2

I'm developing an Android app which is calling a SOAP web service which is running on a GlassFish 3.1 server. I developed the web service using NetBeans 7. In my app I'm using the kSOAP2 library to connect to the server.

The connection is secured with SSL and after some problems with the certificates, a connection could be established so now I have to set he right security header of my SOAP envelope otherwise I'm getting a WssSoapFaultException: Invalid Security Header exception on the server. The problem is, I don't know how the security header should look like.

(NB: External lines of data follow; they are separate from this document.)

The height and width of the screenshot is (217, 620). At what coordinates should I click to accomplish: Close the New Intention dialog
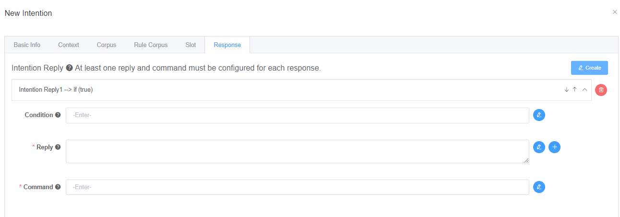(615, 12)
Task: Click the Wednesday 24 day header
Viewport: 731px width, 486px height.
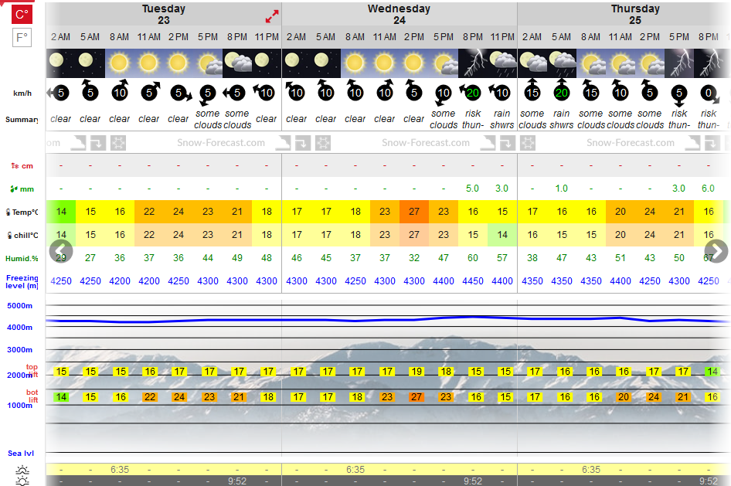Action: pos(399,15)
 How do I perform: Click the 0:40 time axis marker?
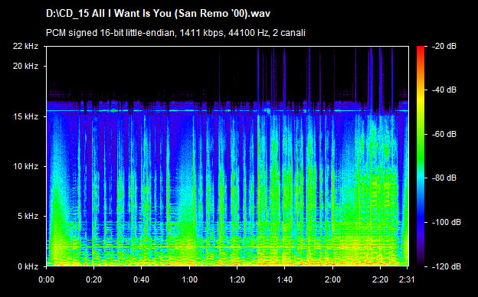[141, 279]
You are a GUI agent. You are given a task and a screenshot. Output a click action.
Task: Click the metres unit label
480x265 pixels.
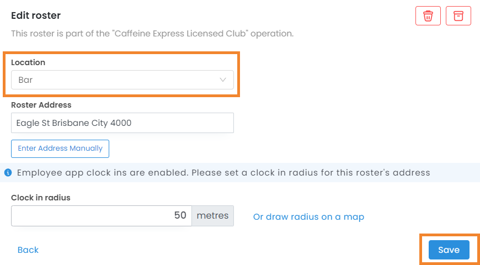pyautogui.click(x=213, y=216)
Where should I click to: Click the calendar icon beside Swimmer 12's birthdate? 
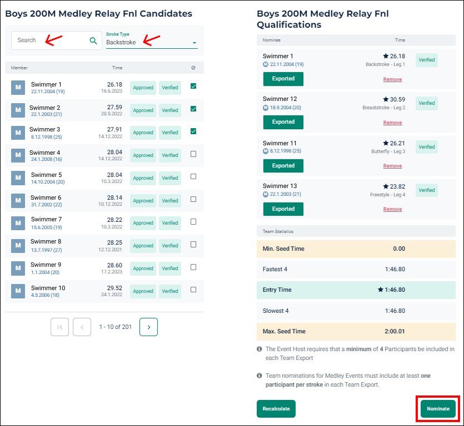[x=266, y=107]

I know from this post how to set the header in general how to set soap Header using ksoap2

I tried to get some information about how the header should look like from the GlassFish Administration Tool, but couldn't find anything.

So where in the web service files can I find that information, or can I get it directly from the generated WSDL file?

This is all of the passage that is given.